The Student Room Group

The central limit theorem and its importance to statistical estimation

Hi guys

I'm having trouble with this quote

"The central limit theorem is the cornerstone of statistical estimation."

I can see how this could be true when trying to estimate certain things about a big population but what about samples that are taken from small populations ?

I've been asked to comment on the veracity of the statement but am not really sure what I can comment on besides the distribution becoming normal as the sample size increases. Can anyone suggest any other things I should consider when trying to answer this question?

After posting this, I've realised that the reason I'm struggling to answer this is because I'm finding it hard to see the point or importance of having a normal distribution. I'm new to stats and my brain is working overtime on this subject and I know the point I just mentioned is quite valuable so I have to find a way to clarify this. The normal distribution is to show an average... So the central limit theorem helps to find that average from a population/sample that might have a not normal distribution....

But using an example like the average height for the basketball league. Without doing a census and just using a sample and the height goes from 1m to 3m, the normal distribution is always going to show 2m? But how can that be? What if 80% of the height were just under 3m, how does the clt help? The graph would not be normal no matter how big the sample was , or does the clt estimate the average height will always be 2m?

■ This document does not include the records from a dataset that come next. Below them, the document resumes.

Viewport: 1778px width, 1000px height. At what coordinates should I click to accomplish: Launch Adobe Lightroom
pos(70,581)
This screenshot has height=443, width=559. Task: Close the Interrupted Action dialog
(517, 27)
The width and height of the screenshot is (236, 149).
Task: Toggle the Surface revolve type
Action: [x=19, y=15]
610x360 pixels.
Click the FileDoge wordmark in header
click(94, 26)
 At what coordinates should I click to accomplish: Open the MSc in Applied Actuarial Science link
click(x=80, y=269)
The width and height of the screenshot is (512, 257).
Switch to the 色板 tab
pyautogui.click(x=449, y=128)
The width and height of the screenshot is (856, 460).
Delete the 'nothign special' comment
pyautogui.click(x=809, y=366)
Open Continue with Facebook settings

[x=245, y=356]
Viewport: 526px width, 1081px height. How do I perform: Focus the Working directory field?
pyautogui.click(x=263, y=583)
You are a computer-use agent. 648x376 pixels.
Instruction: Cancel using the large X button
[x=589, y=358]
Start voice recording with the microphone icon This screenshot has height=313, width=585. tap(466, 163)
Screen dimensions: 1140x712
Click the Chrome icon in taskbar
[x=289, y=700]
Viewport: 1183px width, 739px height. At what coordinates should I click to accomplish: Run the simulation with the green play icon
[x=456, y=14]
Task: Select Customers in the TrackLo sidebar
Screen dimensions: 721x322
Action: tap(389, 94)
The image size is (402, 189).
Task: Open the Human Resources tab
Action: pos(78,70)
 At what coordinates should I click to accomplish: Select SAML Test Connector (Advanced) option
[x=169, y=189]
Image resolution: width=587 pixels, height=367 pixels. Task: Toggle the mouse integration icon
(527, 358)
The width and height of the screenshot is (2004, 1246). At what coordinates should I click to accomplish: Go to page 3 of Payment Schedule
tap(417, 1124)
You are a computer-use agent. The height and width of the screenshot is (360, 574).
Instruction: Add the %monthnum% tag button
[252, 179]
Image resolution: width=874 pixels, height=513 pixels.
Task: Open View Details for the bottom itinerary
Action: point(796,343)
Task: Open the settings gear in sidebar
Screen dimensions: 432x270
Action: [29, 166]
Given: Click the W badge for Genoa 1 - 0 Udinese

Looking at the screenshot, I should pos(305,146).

I know I might be missing alot of concepts here but there is so much to take in and I am really struggling


Posted from TSR Mobile
(edited 9 years ago)
Original post by Fyer1234
Hi guys

This is precisely why essentially all statistics taken on small populations have large variances. The CLT is key for getting estimations which don't have really large variances. It tells you with fairly small variance where the mean of a distribution lies, *whatever* the distribution (as long as it does have a mean and variance). As you say, it does require taking lots of samples if the underlying distribution isn't well-behaved; however, in the cases where CLT is not useful, it's often true that statistics is simply not something that helps. For instance, if you have only two samples, there's very little you can say about the distribution.

Actually, I'm not sure you understand the statement of the CLT. It says that if you repeatedly take samples of a fixed size (the larger, the better), then the means of those samples will approximate a normal distribution centred on the original distribution's mean. It doesn't say that if the sample means all lie between 1m and 3m then the normal distribution will have mean 2m: consider the case that all humans but one are 2.5m tall, so nearly all the samples are simply lists of 2.5, so all the sample means are all very close to 2.5, so the normal distribution is centred on 2.5.
Reply 2
Original post by Smaug123
This is precisely why essentially all statistics taken on small populations have large variances. The CLT is key for getting estimations which don't have really large variances. It tells you with fairly small variance where the mean of a distribution lies, *whatever* the distribution (as long as it does have a mean and variance). As you say, it does require taking lots of samples if the underlying distribution isn't well-behaved; however, in the cases where CLT is not useful, it's often true that statistics is simply not something that helps. For instance, if you have only two samples, there's very little you can say about the distribution.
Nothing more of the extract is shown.